A private equity professional recently told me that Franz Kafka's century old short story Poseidon should be required reading for anyone who hopes to lead. In Kafka’s telling, the god of the sea isn’t commanding waves or stirring storms, he’s drowning in paperwork and unable to do the work he was born to do. The executive saw himself in this ancient deity more profoundly than any management case study.

His reaction points to something deeper that most leaders miss: overwhelm isn’t a sign of importance. Sometimes it’s a sign of misalignment between what leadership demands and what leadership is. Unlike management theory, fiction shows us our blind spots, rationalizations, the gap between our intentions and our impact.

Sadly, we've created a false binary between "serious" reading and "pleasure" reading. Many leaders pride themselves on reading about strategy and innovation while intentionally shunning literature that highlights the human dynamics that make or break every strategic initiative. A biography of your favorite leader may inspire you or a new business book may feel instructive, but a fictional story with an ethical dilemma will help you see yourself and better understand your teams.

The science may surprise you: people who read fiction consistently score higher on cognitive measures—including general intelligence—than those who stick to non-fiction.
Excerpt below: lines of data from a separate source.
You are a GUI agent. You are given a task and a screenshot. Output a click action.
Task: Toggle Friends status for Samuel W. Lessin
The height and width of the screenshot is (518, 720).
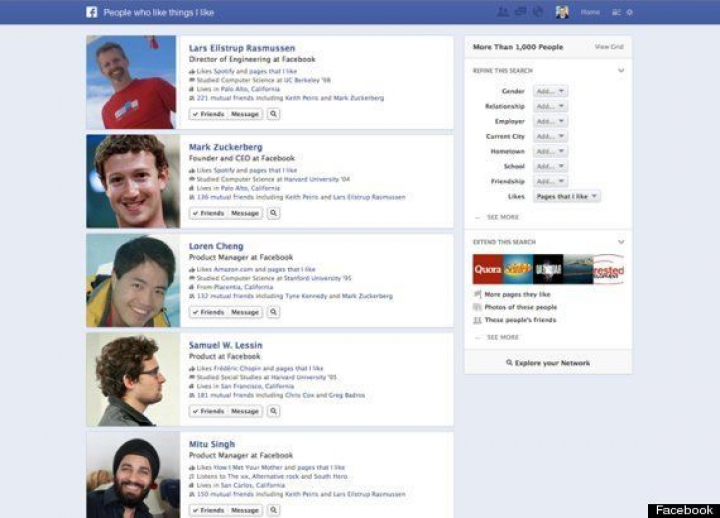coord(208,411)
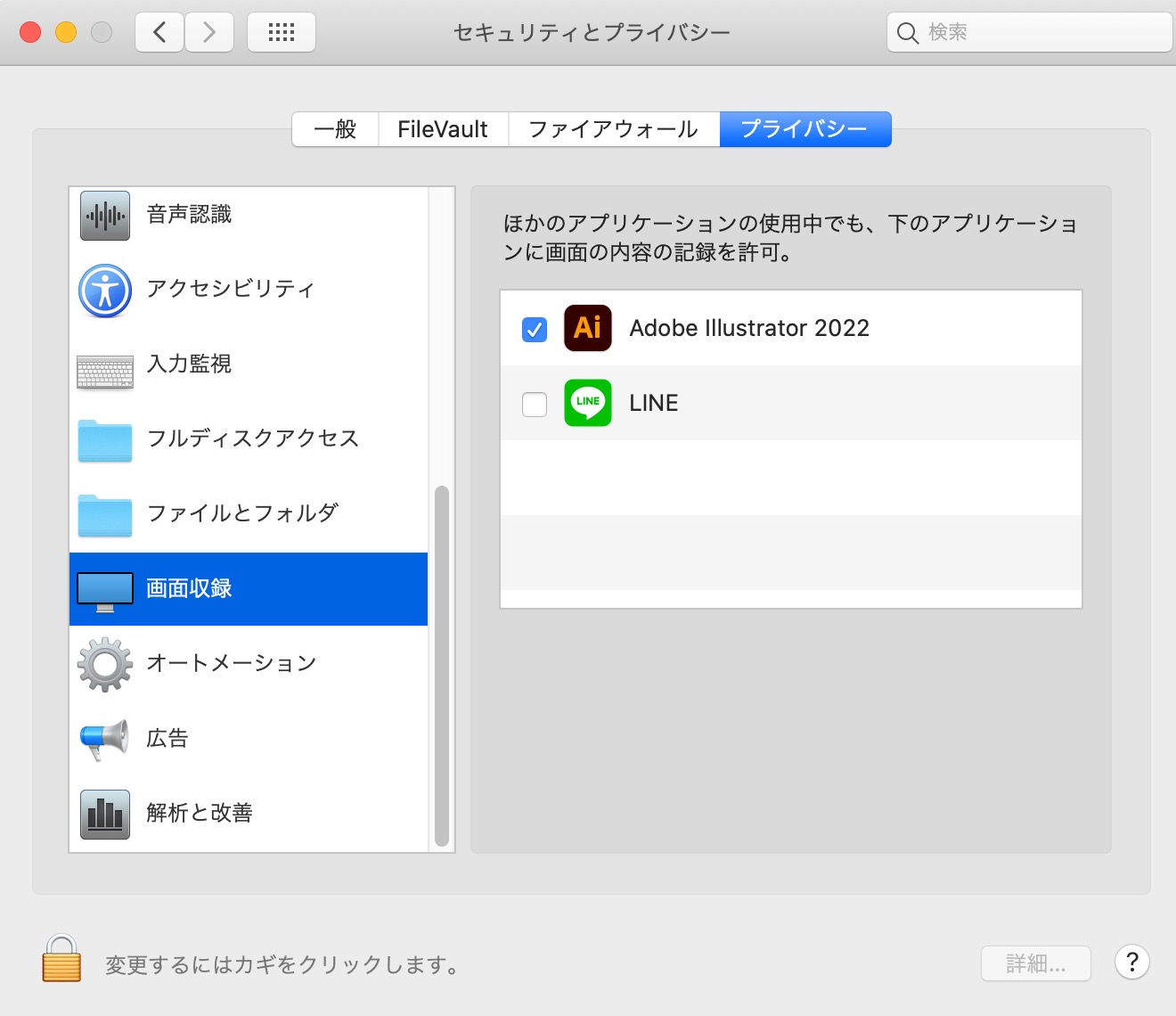Select the 解析と改善 chart icon

pos(105,814)
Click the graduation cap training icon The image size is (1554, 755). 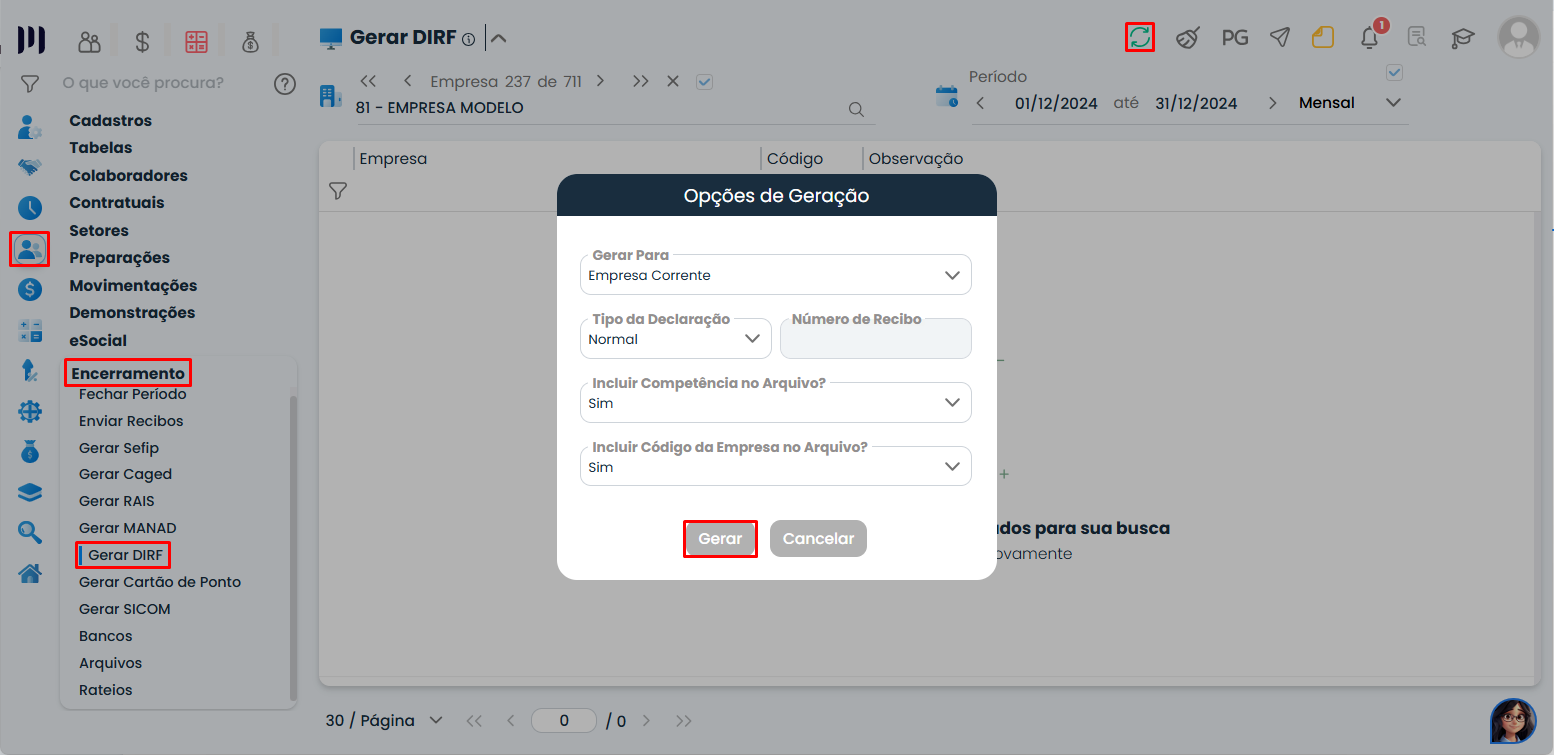1463,38
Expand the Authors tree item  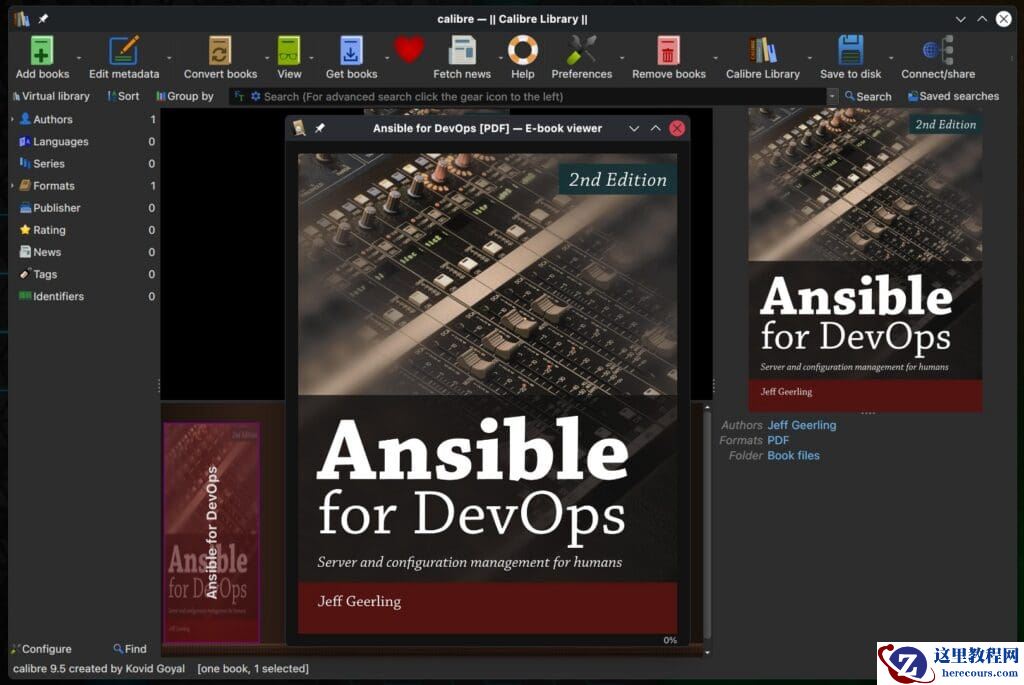[12, 119]
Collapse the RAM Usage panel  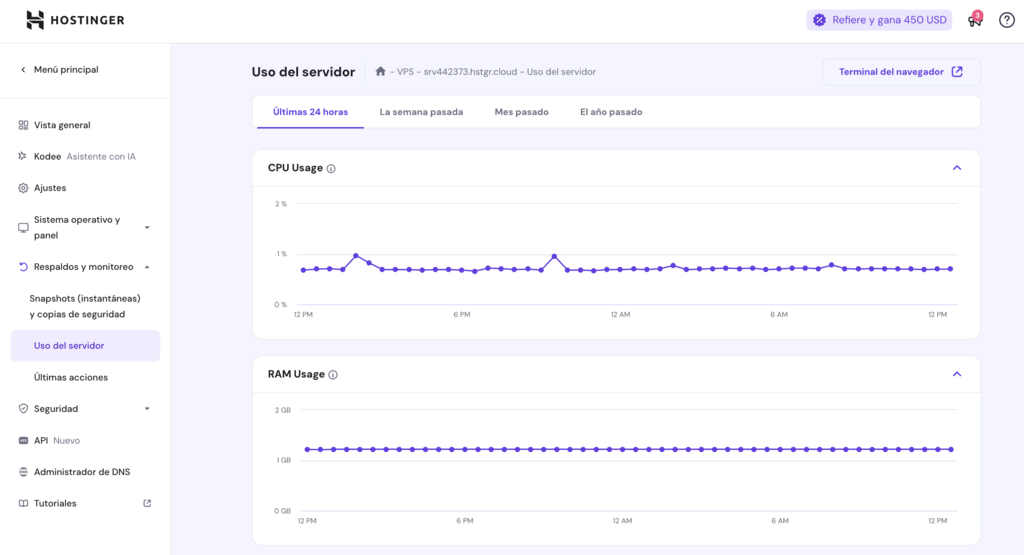click(956, 374)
Fiction uniquely trains your brain to understand the thoughts, feelings and motivations of others. In other words, it builds the muscle that every great leader needs most: empathy. If you manage people, reading fiction might be the most overlooked tool in your arsenal. Here are three ways it can sharpen your judgement, deepen your insight, and help you lead with greater clarity and connection.

Stories As Practice For Better Leadership

Your summer reading choices don’t just signal your values, they literally reshape your brain: strengthening the neural pathways that make you better at navigating the unspoken dynamics in your next board meeting. When we read about characters—their thoughts, emotions and motivations— we activate the same neural pathways we rely on to understand people. The brain’s default network—the system that supports our capacity to imagine and simulate hypothetical circumstances—treats fictional scenarios as practice runs for real life.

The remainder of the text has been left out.